AVTrack: Audio-Visual Tracking in Human-centric Complex Scenes¶

Conference: ICML 2026
arXiv: 2606.02724
Code: https://github.com/FudanCVL/AVTrack (Available)
Area: Video Understanding
Keywords: Audio-visual tracking, instance segmentation, human-centric, multi-modal reasoning, dataset benchmark

TL;DR¶

This paper proposes the AVTrack dataset and the AVTracker baseline method to address the Audio-Visual Instance Segmentation and tracking (AVIS) task in complex human-centric scenes. By defining eight challenging conditions, a rigorous evaluation benchmark was constructed. A three-stage divide-and-conquer framework was designed (ASR segmented aggregation → local speaker localization → global identity association), which outperforms existing state-of-the-art methods by approximately 8 percentage points on the HOTA metric.

Background & Motivation¶

Background: Audio-visual speaker tracking aims to locate and track active speakers using auditory and visual cues. In recent years, Audio-Visual Segmentation (AVS) has progressed from pixel-level segmentation to instance-level segmentation and tracking (AVIS). Representative methods like AVISM utilize Mask2Former and VITA with window attention to achieve memory-efficient instance-level audio-visual segmentation.

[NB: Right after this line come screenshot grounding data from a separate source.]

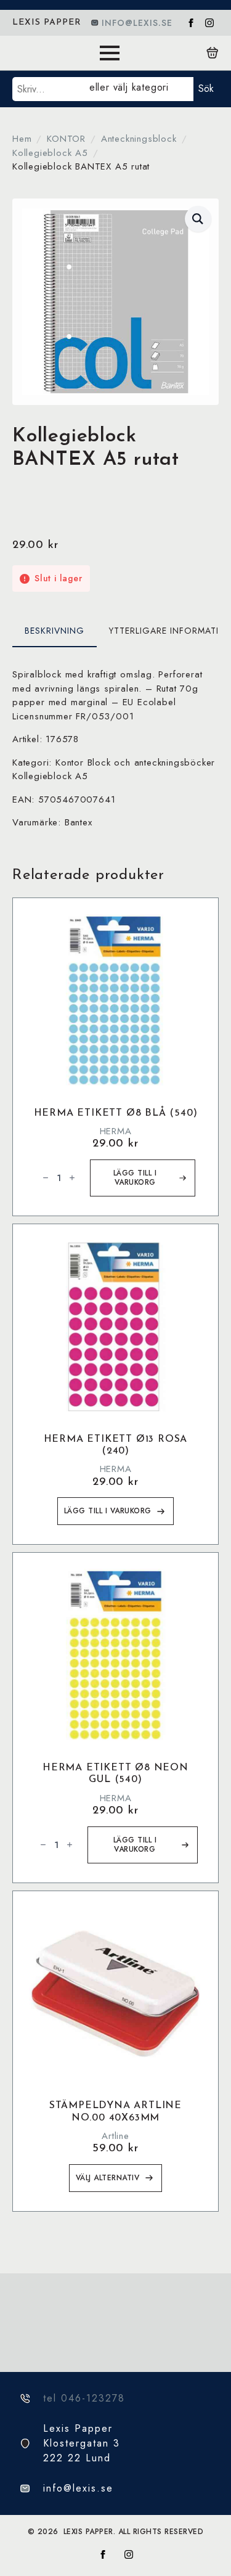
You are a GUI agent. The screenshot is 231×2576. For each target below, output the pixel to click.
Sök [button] (206, 88)
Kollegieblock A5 (50, 153)
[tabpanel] (115, 749)
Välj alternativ (108, 2177)
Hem (21, 138)
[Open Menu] (110, 53)
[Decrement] (45, 1177)
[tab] (54, 630)
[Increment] (72, 1177)
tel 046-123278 (84, 2398)
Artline (115, 2136)
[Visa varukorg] (212, 53)
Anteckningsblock (139, 138)
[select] (138, 89)
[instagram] (209, 23)
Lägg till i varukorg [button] (135, 1177)
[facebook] (191, 23)
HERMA (116, 1131)
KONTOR (66, 138)
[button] (198, 219)
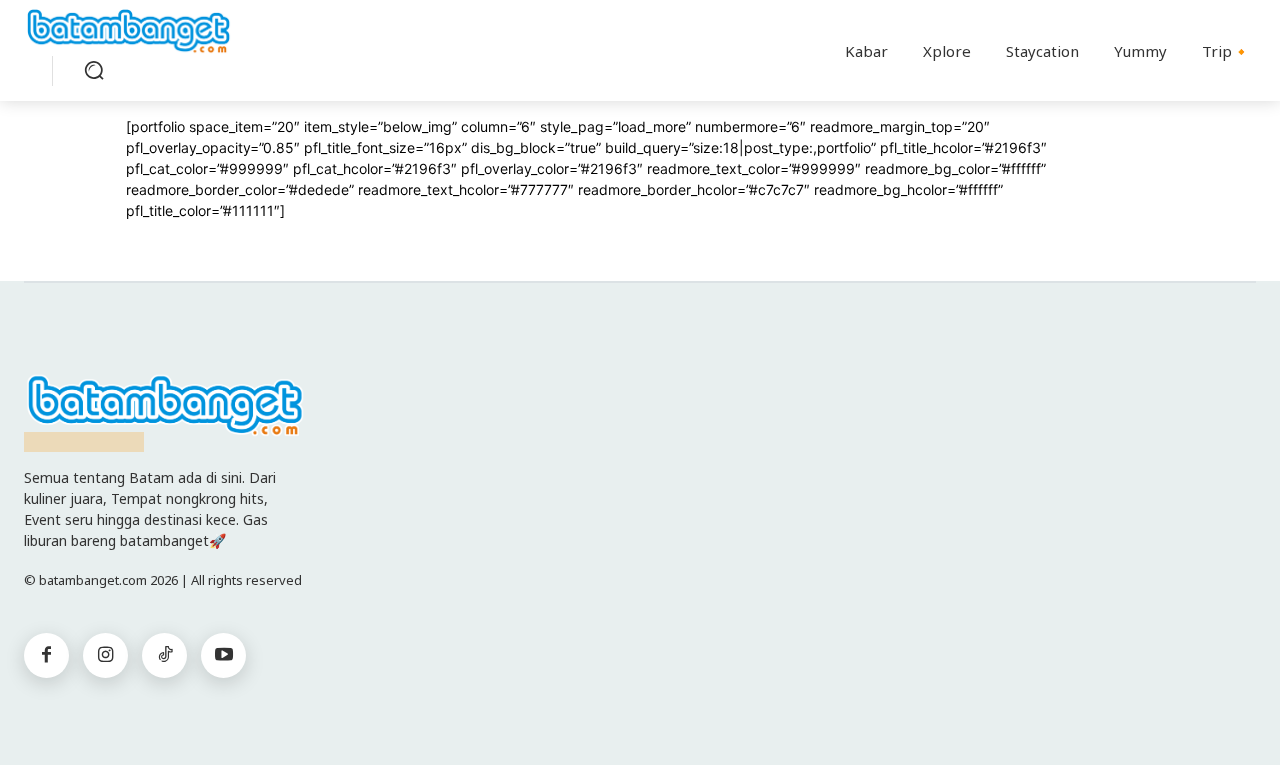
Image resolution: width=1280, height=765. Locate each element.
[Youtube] (223, 655)
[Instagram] (105, 655)
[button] (94, 70)
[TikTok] (164, 655)
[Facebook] (46, 655)
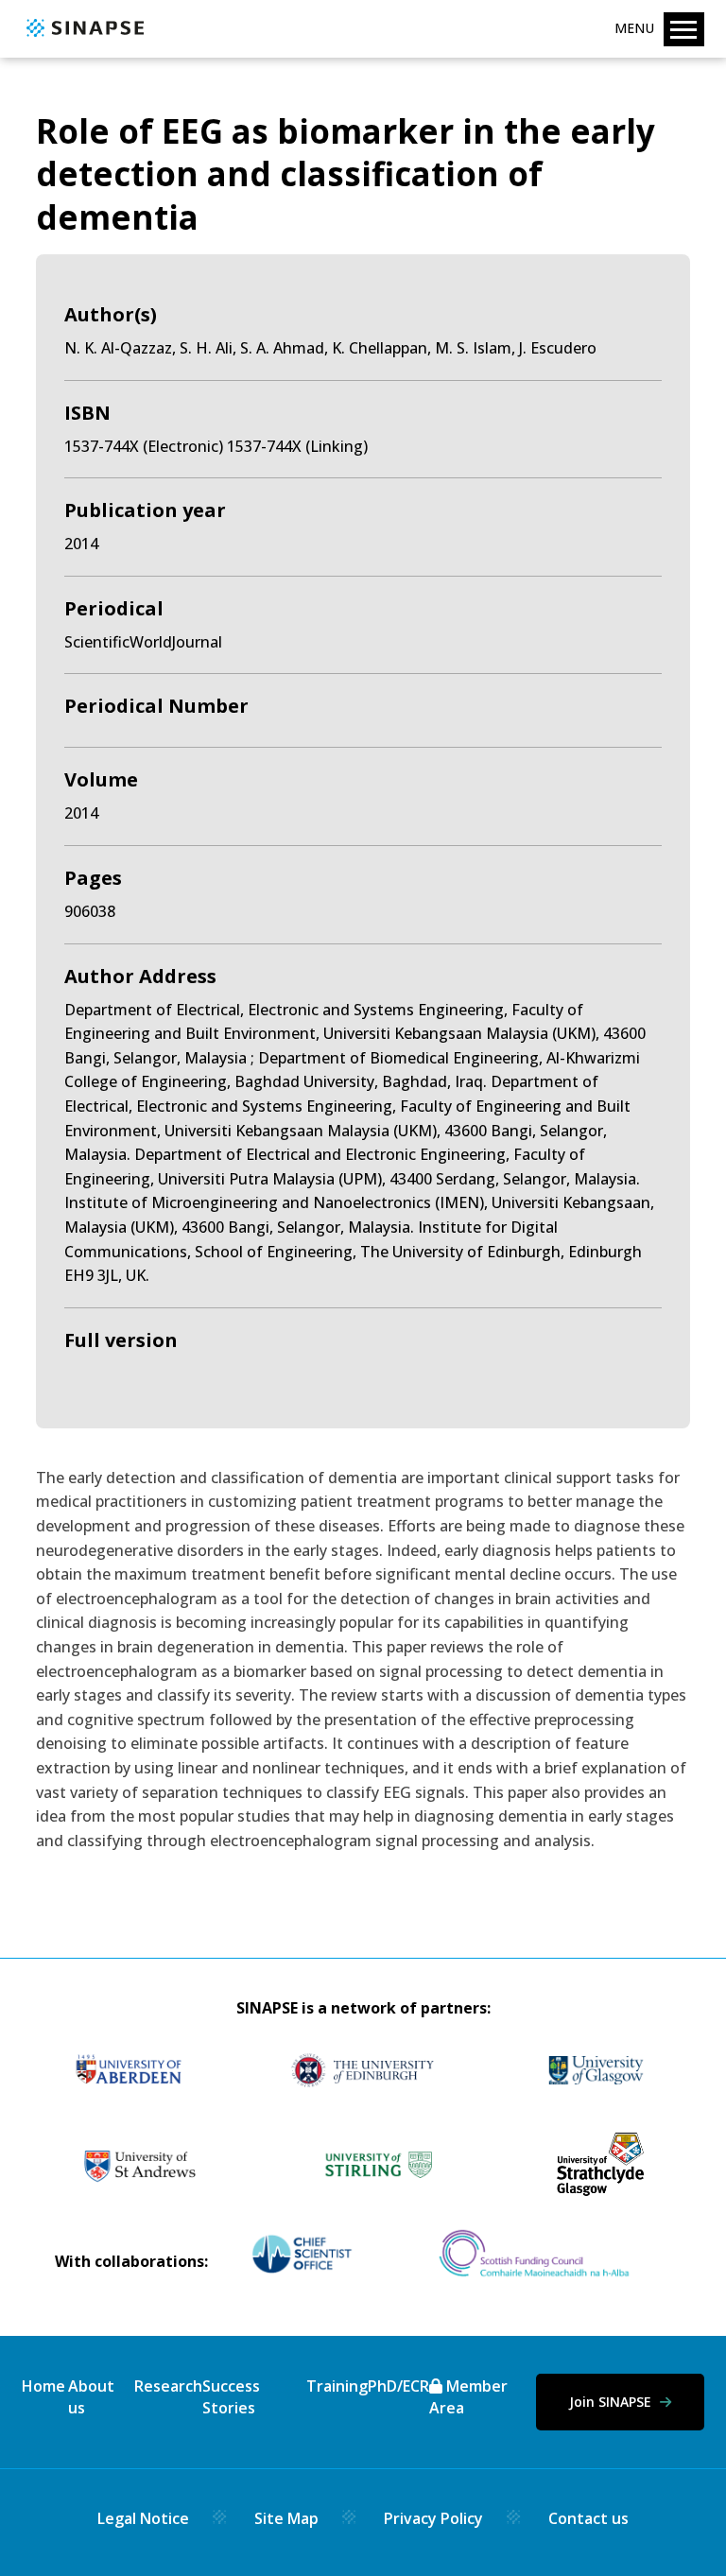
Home (43, 2386)
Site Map (286, 2518)
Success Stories (231, 2396)
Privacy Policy (433, 2518)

Limitations of Prior Work: Existing datasets and benchmarks have severe limitations. Early speaker tracking datasets (AV16.3, CAV3D) were collected in controlled laboratory environments with simple scenes. AVA-ActiveSpeaker only provides bounding boxes and lacks cross-frame identity consistency. The AVSBench series consists mainly of 5–10 second short clips, which cannot evaluate long-range temporal modeling. Although AVISeg extends the duration to approximately 60 seconds, the scenes remain simple, lacking complex conditions such as camera motion, occlusion, and position changes, particularly underperforming in human-centric scenarios.

Key Challenge: Existing benchmarks bias toward evaluating static audio-visual co-occurrence rather than truly testing the model's robust spatio-temporal modeling and cross-modal reasoning capabilities in complex dynamic scenes. Simplified evaluation environments mask the true limitations of existing methods.

Goal: (1) Construct a high-quality AVIS evaluation benchmark for complex human-centric scenes; (2) Provide a modular, scalable, and strong baseline method to support follow-up research.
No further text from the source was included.